Where Monarchs are King
By Bonnie Schiedel
“Monarchs are the cornerstone to build on,” explains Dan Fulton, coordinator of Urban Greenscapes, a volunteer group that works on increasing and upgrading Thunder Bay’s green spaces by cleaning up invasive plants, doing shoreline remediation, and rehabilitating unused land. “If you help monarchs, you’re helping other pollinators. When the insect population goes up, that helps the bird population. You start thinking about not putting chemicals in the water, and planting native plants.”
Monarch butterfly numbers have plummeted in North America, mainly due to loss of habitat and food, earning them a spot on Ontario’s species at risk list. And so, helping monarch butterflies has become one of Urban Greenscape’s most popular projects. Fulton teaches “monarch classes” so people can learn how to grow milkweed and take care of the monarch chrysalises, and sells milkweed seeds at the Spring Home & Garden Show. Why milkweed? Milkweed leaves are the only place where monarch butterflies lay their eggs, and the leaves are the sole food for the caterpillars that hatch from the eggs. In August, there’s what Fulton calls a “foster parent plan,” where he provides a container, milkweed leaves, and five caterpillars, so you can feed the caterpillars, watch over the chrysalises (which are preyed upon by ants and spiders in the wild), and see your butterflies emerge before you release them back outdoors. “It’s a great way to get kids involved,” says Fulton.

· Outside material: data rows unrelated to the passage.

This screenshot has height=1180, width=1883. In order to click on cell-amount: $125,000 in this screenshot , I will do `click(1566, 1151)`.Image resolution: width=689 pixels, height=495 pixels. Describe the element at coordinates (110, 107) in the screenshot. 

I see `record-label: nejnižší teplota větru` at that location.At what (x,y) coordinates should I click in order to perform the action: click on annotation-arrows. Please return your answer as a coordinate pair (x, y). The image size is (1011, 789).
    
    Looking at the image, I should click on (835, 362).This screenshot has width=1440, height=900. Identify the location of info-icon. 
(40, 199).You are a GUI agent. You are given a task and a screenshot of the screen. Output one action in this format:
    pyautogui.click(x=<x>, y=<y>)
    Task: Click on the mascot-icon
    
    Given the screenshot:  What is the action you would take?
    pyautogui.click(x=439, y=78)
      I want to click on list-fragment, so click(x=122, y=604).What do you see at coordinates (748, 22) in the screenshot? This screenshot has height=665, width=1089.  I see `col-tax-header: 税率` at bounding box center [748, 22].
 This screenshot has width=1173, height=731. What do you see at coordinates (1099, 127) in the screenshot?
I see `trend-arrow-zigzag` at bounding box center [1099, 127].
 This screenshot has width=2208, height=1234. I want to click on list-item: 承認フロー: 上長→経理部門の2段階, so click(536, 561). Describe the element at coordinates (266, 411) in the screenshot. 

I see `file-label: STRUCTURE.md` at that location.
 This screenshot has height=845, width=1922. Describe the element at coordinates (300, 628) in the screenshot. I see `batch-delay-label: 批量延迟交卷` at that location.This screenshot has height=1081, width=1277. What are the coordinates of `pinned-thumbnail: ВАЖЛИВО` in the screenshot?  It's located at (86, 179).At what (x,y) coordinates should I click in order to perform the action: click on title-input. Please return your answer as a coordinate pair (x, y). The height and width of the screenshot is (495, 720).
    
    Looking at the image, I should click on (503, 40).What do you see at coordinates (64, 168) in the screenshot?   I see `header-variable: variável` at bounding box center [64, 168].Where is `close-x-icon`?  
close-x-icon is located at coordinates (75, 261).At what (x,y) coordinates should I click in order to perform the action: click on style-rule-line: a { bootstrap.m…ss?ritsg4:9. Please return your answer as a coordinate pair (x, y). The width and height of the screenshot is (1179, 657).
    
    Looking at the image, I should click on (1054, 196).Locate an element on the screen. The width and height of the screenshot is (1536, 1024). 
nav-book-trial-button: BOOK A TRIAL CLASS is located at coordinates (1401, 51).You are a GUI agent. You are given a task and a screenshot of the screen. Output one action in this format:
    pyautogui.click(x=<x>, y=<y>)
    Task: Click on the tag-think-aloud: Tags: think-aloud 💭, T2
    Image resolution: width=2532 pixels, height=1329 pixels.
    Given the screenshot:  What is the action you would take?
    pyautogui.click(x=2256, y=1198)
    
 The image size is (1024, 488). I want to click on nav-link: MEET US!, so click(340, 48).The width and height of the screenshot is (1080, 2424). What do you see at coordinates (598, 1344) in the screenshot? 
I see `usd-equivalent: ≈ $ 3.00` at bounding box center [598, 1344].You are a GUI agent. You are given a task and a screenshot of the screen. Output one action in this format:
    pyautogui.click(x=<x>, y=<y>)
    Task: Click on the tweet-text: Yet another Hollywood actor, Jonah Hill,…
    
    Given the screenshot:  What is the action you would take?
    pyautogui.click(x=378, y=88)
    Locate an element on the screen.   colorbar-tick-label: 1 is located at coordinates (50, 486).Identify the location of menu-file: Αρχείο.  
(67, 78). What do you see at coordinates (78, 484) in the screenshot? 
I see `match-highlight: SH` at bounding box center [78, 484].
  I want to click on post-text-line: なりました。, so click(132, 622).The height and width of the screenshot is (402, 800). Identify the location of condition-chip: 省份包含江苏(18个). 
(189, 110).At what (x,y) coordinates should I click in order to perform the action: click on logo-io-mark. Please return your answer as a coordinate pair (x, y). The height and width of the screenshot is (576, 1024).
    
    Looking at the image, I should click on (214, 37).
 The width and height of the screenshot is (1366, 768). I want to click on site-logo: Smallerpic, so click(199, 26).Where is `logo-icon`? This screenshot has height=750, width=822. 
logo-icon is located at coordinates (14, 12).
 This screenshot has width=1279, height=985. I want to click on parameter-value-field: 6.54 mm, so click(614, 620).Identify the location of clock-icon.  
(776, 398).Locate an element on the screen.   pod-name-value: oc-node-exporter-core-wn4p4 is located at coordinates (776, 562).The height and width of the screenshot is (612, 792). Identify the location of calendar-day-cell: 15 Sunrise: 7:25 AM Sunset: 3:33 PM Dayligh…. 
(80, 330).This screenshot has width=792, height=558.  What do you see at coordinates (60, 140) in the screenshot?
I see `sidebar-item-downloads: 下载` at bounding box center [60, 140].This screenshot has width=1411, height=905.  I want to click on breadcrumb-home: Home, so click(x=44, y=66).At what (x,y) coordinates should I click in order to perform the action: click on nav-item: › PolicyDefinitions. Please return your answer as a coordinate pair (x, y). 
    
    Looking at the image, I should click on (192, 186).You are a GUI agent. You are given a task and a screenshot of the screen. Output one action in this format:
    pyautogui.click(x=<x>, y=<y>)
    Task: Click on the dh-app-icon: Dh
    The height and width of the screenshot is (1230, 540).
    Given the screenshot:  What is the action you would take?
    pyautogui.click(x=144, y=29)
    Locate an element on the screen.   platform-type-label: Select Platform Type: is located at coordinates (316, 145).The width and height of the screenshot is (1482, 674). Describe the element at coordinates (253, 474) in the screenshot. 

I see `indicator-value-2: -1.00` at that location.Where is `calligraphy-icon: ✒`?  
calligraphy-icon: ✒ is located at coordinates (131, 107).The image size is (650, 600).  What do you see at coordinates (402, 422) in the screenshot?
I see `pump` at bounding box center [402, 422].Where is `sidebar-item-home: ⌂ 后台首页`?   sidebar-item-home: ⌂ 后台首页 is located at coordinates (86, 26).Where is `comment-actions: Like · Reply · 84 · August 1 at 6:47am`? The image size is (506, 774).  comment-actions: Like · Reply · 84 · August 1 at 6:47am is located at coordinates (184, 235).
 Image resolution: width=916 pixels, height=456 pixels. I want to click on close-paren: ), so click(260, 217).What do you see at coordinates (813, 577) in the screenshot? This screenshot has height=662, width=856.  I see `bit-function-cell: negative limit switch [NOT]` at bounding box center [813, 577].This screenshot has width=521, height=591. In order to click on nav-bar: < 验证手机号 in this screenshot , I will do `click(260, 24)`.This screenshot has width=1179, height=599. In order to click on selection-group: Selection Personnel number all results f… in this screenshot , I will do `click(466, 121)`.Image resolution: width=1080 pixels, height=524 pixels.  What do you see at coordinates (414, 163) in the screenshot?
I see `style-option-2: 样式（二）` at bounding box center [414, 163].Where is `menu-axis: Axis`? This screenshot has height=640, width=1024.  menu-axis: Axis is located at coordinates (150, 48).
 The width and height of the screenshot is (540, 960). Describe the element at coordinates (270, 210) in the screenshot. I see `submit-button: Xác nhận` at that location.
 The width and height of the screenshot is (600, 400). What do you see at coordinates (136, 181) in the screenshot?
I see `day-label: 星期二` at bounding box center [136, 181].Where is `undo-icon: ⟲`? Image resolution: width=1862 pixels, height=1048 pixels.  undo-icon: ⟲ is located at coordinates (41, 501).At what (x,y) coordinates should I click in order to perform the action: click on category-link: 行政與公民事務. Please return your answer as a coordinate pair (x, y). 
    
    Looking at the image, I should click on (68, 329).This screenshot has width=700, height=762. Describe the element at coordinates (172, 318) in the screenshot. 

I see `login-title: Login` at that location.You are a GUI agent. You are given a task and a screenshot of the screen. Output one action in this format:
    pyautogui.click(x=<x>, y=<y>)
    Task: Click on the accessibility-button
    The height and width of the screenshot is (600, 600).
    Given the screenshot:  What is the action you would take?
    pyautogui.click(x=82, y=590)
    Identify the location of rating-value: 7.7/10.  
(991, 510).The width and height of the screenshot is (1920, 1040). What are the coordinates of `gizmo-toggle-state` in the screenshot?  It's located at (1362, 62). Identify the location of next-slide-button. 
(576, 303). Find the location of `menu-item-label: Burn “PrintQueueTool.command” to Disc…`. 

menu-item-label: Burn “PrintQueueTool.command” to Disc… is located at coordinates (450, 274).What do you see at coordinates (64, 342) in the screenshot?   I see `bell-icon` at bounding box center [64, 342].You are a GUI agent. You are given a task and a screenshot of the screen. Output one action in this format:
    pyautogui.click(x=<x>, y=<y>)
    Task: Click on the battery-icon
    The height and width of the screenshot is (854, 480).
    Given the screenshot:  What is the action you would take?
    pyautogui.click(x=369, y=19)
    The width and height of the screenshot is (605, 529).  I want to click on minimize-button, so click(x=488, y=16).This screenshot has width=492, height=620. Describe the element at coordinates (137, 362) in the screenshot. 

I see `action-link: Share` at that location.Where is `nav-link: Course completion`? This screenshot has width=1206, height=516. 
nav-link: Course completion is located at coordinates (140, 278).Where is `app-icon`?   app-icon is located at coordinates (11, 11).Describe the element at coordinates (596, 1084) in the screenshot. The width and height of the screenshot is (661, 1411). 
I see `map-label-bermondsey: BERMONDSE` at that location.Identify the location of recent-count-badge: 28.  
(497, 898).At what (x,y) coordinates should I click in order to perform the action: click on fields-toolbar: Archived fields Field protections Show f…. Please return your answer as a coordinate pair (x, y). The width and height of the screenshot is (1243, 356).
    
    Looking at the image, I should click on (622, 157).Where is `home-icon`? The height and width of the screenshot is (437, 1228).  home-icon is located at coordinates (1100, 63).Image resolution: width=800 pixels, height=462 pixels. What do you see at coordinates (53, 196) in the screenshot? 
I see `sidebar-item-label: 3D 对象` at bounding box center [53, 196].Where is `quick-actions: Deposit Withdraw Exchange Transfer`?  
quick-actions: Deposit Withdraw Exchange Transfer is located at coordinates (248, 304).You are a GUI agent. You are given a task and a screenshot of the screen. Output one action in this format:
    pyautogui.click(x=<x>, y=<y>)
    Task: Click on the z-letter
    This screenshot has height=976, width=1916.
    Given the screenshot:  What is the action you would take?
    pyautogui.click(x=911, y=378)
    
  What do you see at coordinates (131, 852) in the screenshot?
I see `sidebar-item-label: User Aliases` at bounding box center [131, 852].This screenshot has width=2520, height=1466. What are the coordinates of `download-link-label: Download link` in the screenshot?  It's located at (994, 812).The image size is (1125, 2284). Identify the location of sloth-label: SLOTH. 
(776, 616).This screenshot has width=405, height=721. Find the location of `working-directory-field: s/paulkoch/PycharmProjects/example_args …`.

Last summer, dozens of Urban Greenscape volunteers took on their biggest project yet and created the Adelaide Monarch Garden near Boulevard Lake. In January 2018, the organization approached the city about a 1,115-square-metre (12,000-square-foot) vacant piece of municipal property at the end of Adelaide Street and got the go-ahead to turn it into an urban green space. Through a process called “back to Eden,” they spread a 30 centimetre (12 inch) layer of wood chips to zap weeds and grass and create a biomass that naturally retains moisture. Next they planted 800 native plants, including 280 swamp milkweed plants, and added stumps, boulders and planted donated trees and bushes. “Two weeks later, the monarchs were laying eggs,” says Fulton. “I couldn’t believe they found the milkweed that fast.” He and his fellow volunteers collected a remarkable 220 caterpillars from the site last summer, which were successfully released back into the wild after they became butterflies. (All together, the group and its “foster parents” raised and released nearly a thousand butterflies last year.)
“People say to me, ‘I don’t know what to do to help the environment.’ I say, ‘come on along with me and we’ll do it together,’” says Fulton.